The doom-and-gloom brigade is savaging Kerry because the race is still tied after Bush's horrible April. But the campaign has barely begun.
With just months to go in an election that ought to be a referendum on President Bush, the New York Times runs a front-page story: The Democrats are in serious trouble. Although Bush's approval ratings are low, the presumptive Democratic nominee can't get any traction. His campaign "continues to confront a cloud of doubts and reservations," the Times says, and voters are complaining that he hasn't offered the country a clear vision for the future.
It may sound like the Times on John Kerry in 2004. In fact, it's the Times on Bill Clinton in 1992.
The media began making funeral plans for the Kerry campaign over the weekend, and the New York Times led the way with a gloomy front-pager by Adam Nagourney. As it turns out, the predictions of Kerry's demise were more replay than revelation. It's certainly true that Kerry has problems -- his campaign lacks the money, the organizational structure, and the message discipline of the well-oiled Bush-Cheney machine -- but we've heard this before.

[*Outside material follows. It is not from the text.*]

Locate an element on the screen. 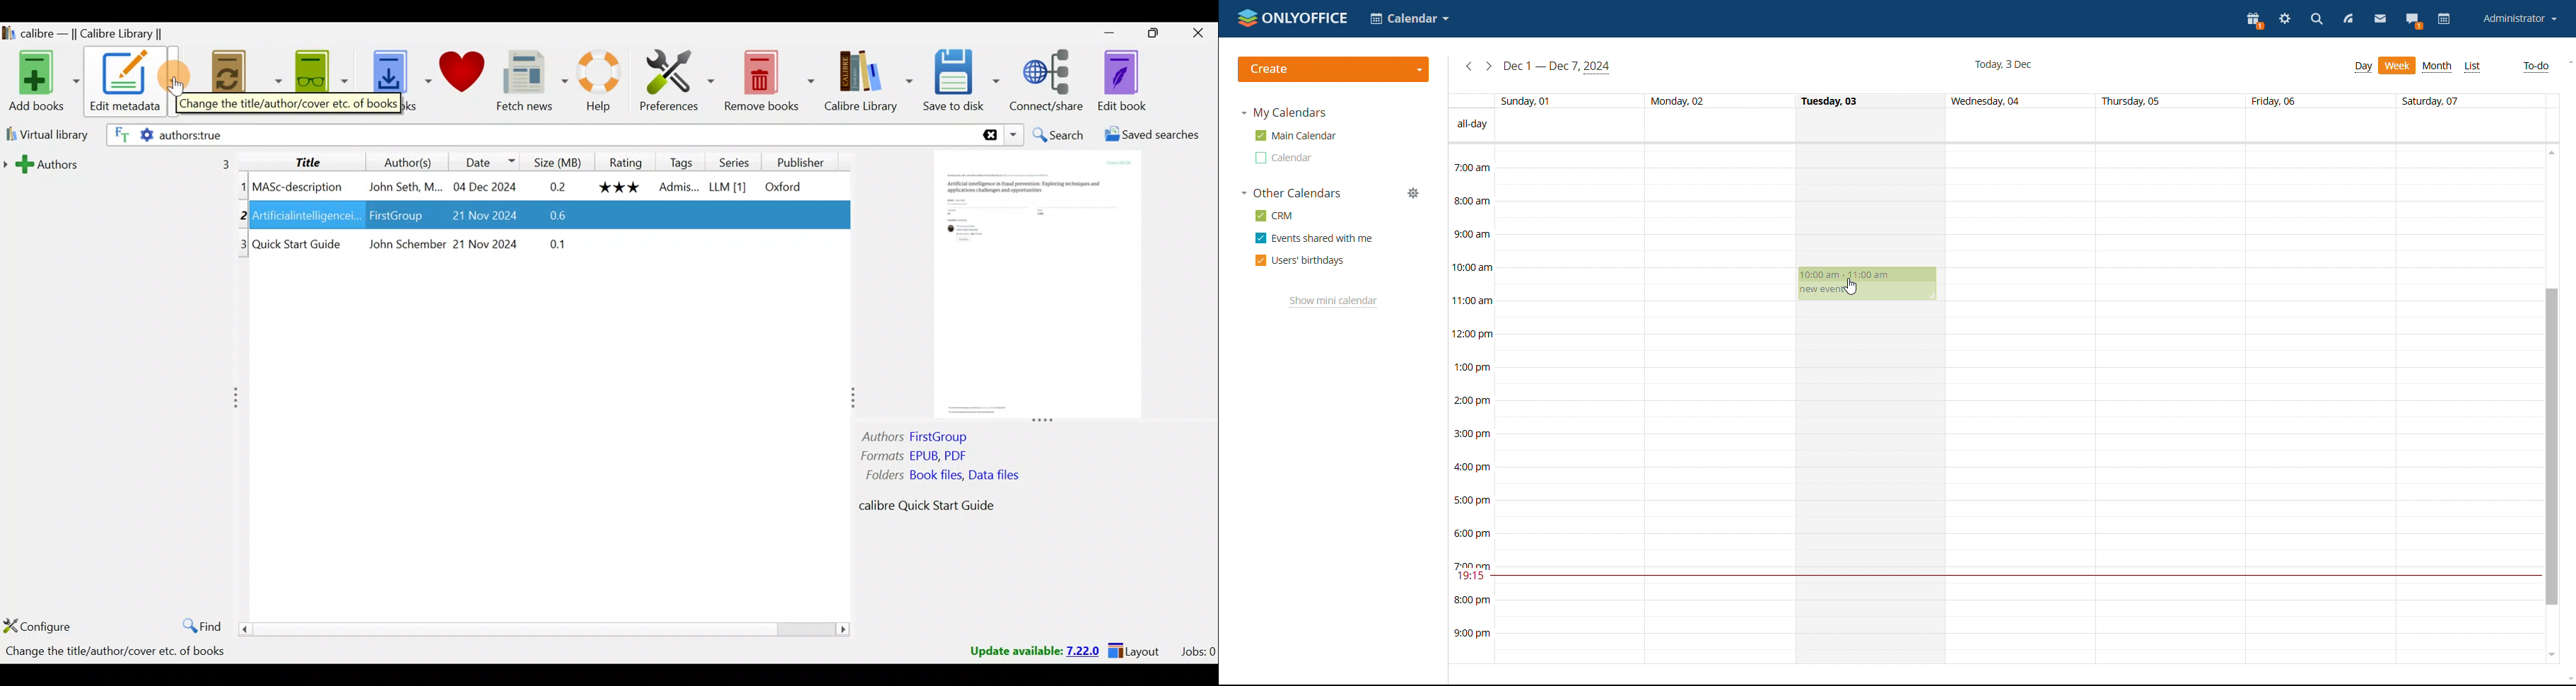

The Times painted an equally dour assessment of Clinton's prospects in a front-page piece in April 1992 headlined "Clinton Dogged by Voter Doubt." The Times said then that unnamed "political professionals in the Democratic Party" were troubled that Clinton hadn't made a better impression on the nation's voters. Nagourney's piece Sunday reported that "Democratic Party officials" have similar worries about Kerry.